Macauley earned his medical degree from the Yale University School of Medicine and completed a pediatric residency at Johns Hopkins University. He spent several years in pediatrics in hospitals in Connecticut and Uganda, then spent 15 years at the University of Vermont, where he directed the Department of Clinical Ethics and the Pediatric Advanced Care Team until he came to OHSU in 2017.
Macauley is chair of the American Academy of Pediatrics Committee on Bioethics and is a past member of the Board of Directors of the American Academy of Hospice and Palliative Medicine. He also is an Episcopal priest, holding master’s degrees in theology from Oxford and Yale.
We asked Dr. Macauley what drew him to OHSU.
“As I was considering OHSU, I thought: I have one big challenge left in me. And I would love to find a place that matches my high expectations for what pediatric palliative care can be. The Cambia Health Foundation Endowed Chair of Pediatric Palliative Care at OHSU made it very clear that OHSU took this discipline seriously, and I’m honored to be the first recipient.
Pediatric palliative care was already well established and deeply respected at OHSU — so it was not a question of having to build something from scratch.

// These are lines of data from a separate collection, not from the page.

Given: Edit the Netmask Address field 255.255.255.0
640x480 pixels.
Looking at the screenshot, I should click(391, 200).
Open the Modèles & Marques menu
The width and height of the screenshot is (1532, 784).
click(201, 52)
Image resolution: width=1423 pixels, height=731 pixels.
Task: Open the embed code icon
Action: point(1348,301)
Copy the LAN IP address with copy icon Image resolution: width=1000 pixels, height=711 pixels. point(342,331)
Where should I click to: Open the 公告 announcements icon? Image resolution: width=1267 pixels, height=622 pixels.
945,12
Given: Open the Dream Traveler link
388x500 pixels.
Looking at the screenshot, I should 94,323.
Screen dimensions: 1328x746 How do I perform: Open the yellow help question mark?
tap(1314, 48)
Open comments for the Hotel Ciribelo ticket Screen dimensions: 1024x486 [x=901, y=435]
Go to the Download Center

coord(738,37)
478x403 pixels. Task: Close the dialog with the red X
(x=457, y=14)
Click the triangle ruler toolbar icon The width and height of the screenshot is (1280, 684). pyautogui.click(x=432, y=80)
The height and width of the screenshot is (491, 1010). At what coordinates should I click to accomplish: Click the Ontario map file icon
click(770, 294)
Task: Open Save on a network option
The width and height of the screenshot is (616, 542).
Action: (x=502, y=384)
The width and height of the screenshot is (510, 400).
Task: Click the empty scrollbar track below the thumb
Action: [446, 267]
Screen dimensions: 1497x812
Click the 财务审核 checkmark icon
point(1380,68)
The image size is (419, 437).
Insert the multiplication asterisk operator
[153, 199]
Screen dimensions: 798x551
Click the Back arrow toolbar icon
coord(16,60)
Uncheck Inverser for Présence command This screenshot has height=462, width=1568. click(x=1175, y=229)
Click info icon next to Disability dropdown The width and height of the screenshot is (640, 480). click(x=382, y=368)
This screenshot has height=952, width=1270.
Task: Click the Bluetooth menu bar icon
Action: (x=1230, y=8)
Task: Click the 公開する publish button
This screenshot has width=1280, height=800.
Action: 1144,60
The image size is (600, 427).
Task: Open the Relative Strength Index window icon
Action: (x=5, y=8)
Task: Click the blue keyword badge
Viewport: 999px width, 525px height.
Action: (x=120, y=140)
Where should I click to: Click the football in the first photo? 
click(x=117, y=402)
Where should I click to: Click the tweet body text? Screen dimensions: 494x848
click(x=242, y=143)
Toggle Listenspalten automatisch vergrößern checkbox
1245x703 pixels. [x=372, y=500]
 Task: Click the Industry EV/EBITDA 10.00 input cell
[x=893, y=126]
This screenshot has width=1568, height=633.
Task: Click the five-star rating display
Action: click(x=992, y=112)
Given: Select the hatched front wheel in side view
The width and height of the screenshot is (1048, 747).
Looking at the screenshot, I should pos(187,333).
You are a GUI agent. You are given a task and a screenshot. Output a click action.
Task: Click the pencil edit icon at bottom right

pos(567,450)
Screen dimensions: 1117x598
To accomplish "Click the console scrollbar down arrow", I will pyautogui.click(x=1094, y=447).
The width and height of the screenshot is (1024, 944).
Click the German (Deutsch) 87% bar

A lot of fine hospitals don’t recognize what is unique and imperative about pediatric palliative care, but OHSU and the Bridges Pediatric Palliative Care team definitely do.
Pediatric palliative care for children is unique. When someone dies at age 90, you have a chance of saying, ‘This is a life well-lived.’ When you are talking about someone dying at nine days old, or nine months old or nine years old … you have to sit with the injustice of that.
A lot of physicians — their metric for success is cure. My metric for success is to try to support a family through an impossible situation.
I want my patients to know that they’re not alone. We always hope for a cure. But if that’s not going to happen, our task is to figure out what else can we hope for.
Sometimes the hope is as simple as staying at home. Other times a child will want to have one great last life experience. We listen to those hopes and do what we can to help fulfill them.”
“When someone dies at age 90, you have a chance of saying, ‘This is a life well-lived.’ When you are talking about someone dying at nine days old, or nine months old or nine years old … you have to sit with the injustice of that.”